= Görev tanımı =
Aşağıdaki kayıtlarda "has width=439, height=416." ifadesini içeren satırdan "Looking at the screenshot, I should (x=471, y=94)." ifadesini içeren satıra kadar uzanan bölümü, iki uç satır da dahil olmak üzere, hiçbir değişiklik yapmadan yeniden yazın.

= Veri kesiti =
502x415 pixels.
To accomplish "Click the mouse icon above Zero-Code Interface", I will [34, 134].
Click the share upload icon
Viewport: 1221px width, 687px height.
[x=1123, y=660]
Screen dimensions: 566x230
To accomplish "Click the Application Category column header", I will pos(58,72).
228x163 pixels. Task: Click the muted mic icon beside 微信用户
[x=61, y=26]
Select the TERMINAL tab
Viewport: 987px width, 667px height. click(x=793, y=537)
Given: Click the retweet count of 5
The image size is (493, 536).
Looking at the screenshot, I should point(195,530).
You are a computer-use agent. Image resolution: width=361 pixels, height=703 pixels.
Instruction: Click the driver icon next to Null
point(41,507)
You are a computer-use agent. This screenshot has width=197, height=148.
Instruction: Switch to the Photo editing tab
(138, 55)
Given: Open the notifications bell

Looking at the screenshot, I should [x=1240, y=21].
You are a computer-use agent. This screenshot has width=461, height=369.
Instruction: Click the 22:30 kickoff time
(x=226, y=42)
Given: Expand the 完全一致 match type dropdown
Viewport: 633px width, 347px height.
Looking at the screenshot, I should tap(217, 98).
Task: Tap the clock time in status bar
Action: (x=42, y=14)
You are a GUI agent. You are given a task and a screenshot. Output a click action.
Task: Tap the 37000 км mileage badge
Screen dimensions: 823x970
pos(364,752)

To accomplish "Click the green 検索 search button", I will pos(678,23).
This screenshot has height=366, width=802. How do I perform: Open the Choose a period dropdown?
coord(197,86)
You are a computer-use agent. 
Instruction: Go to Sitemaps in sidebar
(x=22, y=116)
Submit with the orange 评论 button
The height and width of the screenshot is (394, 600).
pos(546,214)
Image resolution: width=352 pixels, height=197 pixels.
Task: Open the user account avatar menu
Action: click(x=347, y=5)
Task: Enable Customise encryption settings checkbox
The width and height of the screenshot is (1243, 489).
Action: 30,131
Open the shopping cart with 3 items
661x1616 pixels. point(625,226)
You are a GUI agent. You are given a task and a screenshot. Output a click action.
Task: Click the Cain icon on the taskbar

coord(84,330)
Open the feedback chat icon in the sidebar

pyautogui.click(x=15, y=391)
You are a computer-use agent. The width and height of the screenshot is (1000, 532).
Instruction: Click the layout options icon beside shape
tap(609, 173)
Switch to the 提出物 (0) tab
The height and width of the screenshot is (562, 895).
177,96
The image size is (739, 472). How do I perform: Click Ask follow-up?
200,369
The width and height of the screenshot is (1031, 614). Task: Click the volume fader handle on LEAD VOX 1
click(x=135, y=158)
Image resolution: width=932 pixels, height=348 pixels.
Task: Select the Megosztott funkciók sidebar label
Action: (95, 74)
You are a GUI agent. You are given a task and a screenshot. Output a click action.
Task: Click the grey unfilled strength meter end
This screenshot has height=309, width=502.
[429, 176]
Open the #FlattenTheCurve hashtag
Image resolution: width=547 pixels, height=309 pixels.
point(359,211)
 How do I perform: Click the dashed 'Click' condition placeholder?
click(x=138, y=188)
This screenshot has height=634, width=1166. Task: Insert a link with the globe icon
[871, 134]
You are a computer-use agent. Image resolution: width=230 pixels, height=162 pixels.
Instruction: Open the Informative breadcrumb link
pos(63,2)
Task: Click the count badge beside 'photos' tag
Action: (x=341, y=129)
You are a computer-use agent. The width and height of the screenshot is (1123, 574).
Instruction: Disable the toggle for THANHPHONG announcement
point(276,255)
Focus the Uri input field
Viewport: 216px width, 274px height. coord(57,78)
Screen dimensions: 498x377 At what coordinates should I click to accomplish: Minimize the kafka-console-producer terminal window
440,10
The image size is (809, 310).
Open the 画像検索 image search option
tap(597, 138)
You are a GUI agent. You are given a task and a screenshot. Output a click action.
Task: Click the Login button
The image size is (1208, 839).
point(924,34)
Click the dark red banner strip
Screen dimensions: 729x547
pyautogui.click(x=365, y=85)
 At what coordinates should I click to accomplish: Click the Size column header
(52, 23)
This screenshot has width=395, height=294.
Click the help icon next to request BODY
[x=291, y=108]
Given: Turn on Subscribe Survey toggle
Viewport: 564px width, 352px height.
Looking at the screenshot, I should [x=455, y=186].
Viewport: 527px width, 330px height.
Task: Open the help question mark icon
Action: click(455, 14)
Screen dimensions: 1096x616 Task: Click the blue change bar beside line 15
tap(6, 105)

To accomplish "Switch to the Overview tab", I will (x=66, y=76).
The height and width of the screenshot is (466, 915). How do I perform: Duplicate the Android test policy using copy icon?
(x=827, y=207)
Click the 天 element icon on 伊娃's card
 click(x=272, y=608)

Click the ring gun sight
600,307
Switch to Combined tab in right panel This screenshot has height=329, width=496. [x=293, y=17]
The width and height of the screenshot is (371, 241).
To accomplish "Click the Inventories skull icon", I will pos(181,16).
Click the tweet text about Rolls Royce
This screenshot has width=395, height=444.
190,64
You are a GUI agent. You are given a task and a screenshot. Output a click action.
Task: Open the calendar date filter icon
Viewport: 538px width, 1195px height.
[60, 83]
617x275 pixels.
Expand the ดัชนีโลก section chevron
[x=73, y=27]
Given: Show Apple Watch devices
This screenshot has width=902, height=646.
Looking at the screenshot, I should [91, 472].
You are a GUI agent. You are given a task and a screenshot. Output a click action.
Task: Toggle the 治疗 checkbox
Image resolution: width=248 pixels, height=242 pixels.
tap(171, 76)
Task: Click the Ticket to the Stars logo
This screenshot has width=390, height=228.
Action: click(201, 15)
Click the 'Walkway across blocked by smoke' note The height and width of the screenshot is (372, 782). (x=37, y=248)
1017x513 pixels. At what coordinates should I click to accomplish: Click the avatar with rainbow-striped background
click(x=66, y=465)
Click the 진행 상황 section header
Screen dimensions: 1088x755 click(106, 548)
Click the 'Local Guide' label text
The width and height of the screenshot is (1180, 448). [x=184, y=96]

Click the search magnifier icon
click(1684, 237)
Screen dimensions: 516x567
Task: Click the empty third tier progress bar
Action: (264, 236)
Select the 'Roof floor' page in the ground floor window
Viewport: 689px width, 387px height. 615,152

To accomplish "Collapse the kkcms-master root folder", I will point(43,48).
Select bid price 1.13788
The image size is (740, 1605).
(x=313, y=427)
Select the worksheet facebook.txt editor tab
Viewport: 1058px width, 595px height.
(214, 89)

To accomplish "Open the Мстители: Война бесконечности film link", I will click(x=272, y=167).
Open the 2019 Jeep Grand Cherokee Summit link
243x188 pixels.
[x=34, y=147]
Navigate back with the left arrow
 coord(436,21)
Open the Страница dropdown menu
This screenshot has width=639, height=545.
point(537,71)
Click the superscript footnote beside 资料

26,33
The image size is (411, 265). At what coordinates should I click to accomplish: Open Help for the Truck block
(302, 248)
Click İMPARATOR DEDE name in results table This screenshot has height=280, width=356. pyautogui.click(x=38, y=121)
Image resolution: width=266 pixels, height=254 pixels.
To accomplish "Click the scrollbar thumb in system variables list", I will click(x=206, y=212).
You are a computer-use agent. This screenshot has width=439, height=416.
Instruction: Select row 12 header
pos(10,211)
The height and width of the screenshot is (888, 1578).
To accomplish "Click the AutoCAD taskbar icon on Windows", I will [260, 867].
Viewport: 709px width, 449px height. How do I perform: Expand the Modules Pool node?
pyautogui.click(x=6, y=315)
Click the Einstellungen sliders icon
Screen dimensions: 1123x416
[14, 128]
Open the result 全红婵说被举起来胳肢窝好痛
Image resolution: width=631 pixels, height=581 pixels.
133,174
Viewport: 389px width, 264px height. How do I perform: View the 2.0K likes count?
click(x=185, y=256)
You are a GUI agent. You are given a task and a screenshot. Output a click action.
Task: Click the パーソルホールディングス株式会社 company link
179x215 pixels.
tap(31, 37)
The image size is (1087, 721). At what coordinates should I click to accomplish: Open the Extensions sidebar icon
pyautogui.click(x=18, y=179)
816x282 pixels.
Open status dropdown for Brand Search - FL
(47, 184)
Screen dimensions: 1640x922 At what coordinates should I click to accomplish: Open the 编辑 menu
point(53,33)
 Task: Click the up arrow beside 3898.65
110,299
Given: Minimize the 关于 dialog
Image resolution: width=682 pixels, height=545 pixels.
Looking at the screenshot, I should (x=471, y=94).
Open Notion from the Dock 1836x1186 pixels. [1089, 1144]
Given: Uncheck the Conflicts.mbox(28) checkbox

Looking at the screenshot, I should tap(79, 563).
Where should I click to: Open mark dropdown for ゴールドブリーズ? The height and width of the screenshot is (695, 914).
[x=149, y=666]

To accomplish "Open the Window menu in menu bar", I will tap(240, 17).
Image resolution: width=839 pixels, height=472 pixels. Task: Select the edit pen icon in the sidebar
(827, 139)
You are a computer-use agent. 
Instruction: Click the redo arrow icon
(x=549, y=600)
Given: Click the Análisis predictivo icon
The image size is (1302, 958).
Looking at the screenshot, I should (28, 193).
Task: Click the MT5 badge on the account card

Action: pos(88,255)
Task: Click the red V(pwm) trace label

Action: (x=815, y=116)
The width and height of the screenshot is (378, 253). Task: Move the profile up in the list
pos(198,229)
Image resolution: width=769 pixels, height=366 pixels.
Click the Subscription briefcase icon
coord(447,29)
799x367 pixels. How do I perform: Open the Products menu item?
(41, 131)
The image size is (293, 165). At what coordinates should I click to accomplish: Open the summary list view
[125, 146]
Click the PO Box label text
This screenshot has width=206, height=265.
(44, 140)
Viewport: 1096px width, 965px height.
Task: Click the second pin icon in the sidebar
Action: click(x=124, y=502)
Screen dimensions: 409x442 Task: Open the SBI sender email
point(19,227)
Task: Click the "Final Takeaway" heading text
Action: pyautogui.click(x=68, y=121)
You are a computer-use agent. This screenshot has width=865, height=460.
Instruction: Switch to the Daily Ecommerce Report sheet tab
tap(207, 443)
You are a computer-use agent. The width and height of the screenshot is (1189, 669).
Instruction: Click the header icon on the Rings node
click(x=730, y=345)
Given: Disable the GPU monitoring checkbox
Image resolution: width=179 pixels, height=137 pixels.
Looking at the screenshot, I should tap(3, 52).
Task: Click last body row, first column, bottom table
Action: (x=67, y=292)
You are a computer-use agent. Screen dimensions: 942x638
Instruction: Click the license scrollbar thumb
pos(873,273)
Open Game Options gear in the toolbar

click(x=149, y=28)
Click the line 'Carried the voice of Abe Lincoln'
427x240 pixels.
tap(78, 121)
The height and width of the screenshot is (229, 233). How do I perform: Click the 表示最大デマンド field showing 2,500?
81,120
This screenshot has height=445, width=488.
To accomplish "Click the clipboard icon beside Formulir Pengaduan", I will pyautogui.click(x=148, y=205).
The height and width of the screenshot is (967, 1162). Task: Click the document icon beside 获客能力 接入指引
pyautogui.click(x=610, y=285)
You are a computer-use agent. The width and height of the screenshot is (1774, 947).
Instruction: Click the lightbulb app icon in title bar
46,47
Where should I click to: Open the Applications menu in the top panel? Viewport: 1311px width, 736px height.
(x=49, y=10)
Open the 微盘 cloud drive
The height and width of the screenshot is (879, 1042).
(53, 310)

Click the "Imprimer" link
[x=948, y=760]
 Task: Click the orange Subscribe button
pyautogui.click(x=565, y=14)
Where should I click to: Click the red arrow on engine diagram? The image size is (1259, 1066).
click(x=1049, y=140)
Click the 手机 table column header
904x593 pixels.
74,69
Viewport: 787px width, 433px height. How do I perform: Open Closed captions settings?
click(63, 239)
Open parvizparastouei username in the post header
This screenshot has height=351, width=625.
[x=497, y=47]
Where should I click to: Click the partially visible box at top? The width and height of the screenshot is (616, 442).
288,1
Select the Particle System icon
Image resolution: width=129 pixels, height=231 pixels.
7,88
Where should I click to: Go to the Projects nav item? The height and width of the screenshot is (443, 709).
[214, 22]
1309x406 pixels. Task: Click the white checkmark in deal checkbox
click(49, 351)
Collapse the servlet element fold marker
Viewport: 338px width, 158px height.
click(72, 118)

= Görevin sonucu =
You are a computer-use agent. This screenshot has width=439, height=416.
Instruction: Select row 12 header
pos(10,211)
The height and width of the screenshot is (888, 1578).
To accomplish "Click the AutoCAD taskbar icon on Windows", I will [260, 867].
Viewport: 709px width, 449px height. How do I perform: Expand the Modules Pool node?
pyautogui.click(x=6, y=315)
Click the Einstellungen sliders icon
Screen dimensions: 1123x416
[14, 128]
Open the result 全红婵说被举起来胳肢窝好痛
Image resolution: width=631 pixels, height=581 pixels.
133,174
Viewport: 389px width, 264px height. How do I perform: View the 2.0K likes count?
click(x=185, y=256)
You are a GUI agent. You are given a task and a screenshot. Output a click action.
Task: Click the パーソルホールディングス株式会社 company link
179x215 pixels.
tap(31, 37)
The image size is (1087, 721). At what coordinates should I click to accomplish: Open the Extensions sidebar icon
pyautogui.click(x=18, y=179)
816x282 pixels.
Open status dropdown for Brand Search - FL
(47, 184)
Screen dimensions: 1640x922 At what coordinates should I click to accomplish: Open the 编辑 menu
point(53,33)
 Task: Click the up arrow beside 3898.65
110,299
Given: Minimize the 关于 dialog
Image resolution: width=682 pixels, height=545 pixels.
Looking at the screenshot, I should (x=471, y=94).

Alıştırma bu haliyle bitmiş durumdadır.